----- GIVEN DATA
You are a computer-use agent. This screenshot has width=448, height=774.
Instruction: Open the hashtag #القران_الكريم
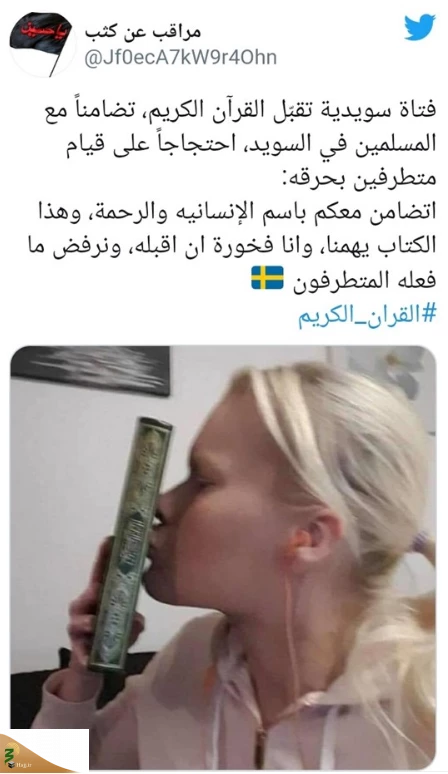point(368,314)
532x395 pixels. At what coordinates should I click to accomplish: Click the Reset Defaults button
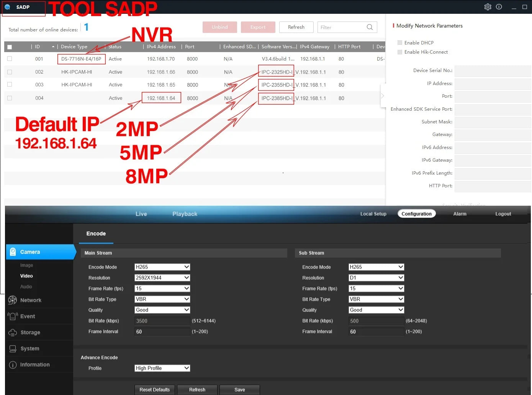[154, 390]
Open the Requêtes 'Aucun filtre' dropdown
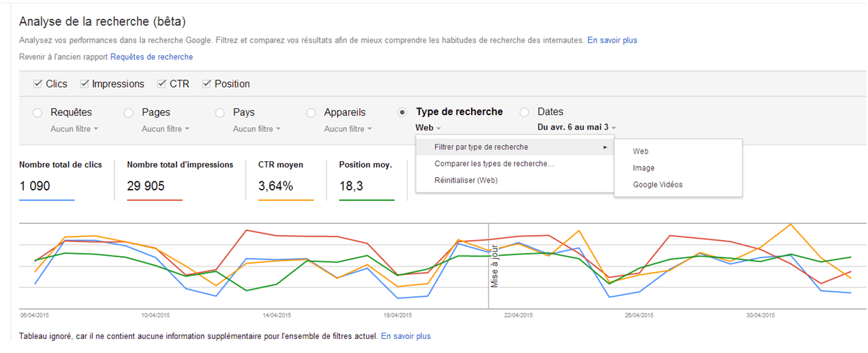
----------
----- GIVEN DATA
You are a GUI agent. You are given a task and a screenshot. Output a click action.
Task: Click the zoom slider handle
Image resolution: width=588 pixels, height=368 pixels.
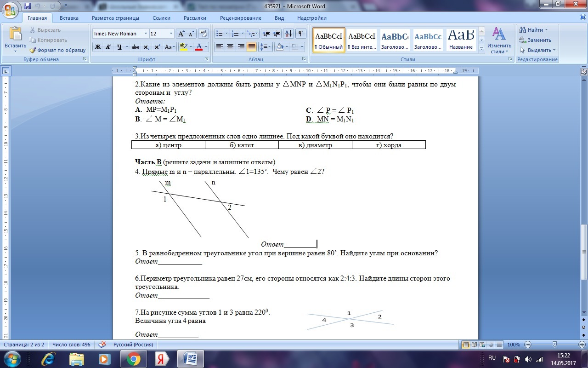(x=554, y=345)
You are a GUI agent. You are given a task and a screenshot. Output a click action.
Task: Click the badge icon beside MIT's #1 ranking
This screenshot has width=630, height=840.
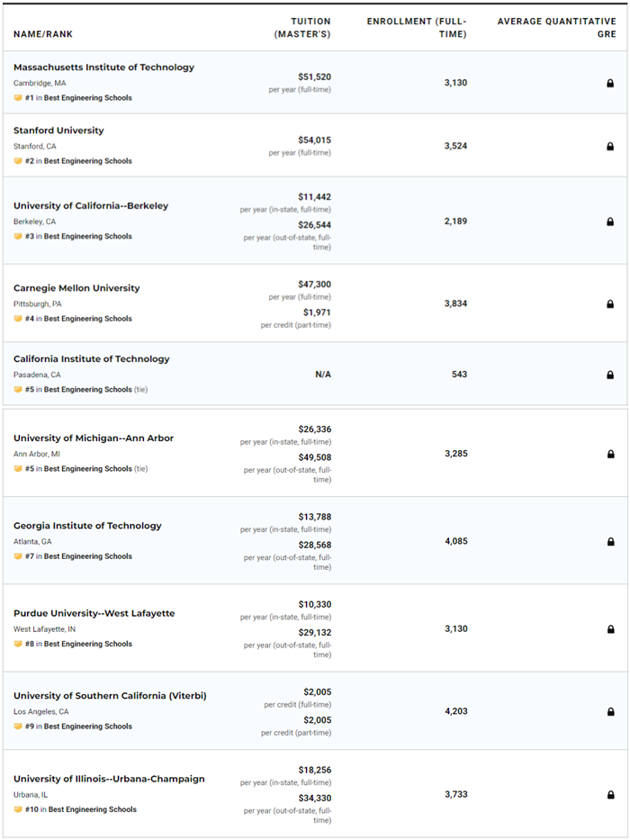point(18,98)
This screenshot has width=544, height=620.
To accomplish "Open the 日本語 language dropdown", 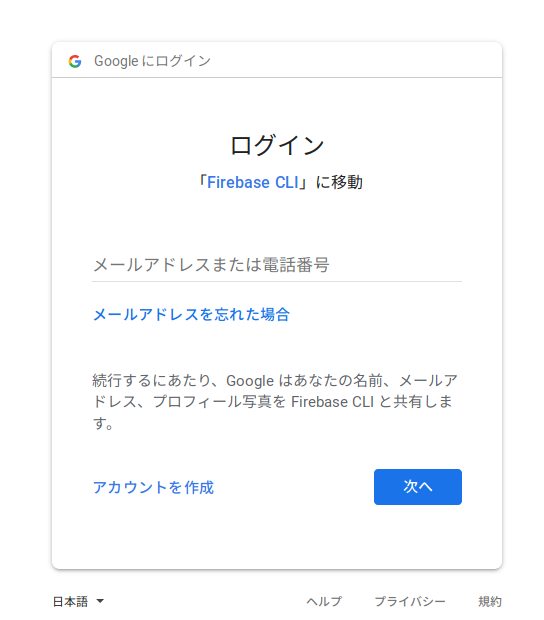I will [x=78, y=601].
----------
> [WHAT THE TASK REQUIRES]
Excluding any pictures, print exactly the lines of the listing above from the line with "You are a computer-use" to the line with "Open the Requêtes 'Aucun filtre' dropdown", both ends included.

> [EXPECTED ANSWER]
You are a computer-use agent. This screenshot has width=448, height=774.
Instruction: Open the hashtag #القران_الكريم
point(368,314)
532x395 pixels. At what coordinates should I click to accomplish: Click the Reset Defaults button
[154, 390]
Open the Requêtes 'Aucun filtre' dropdown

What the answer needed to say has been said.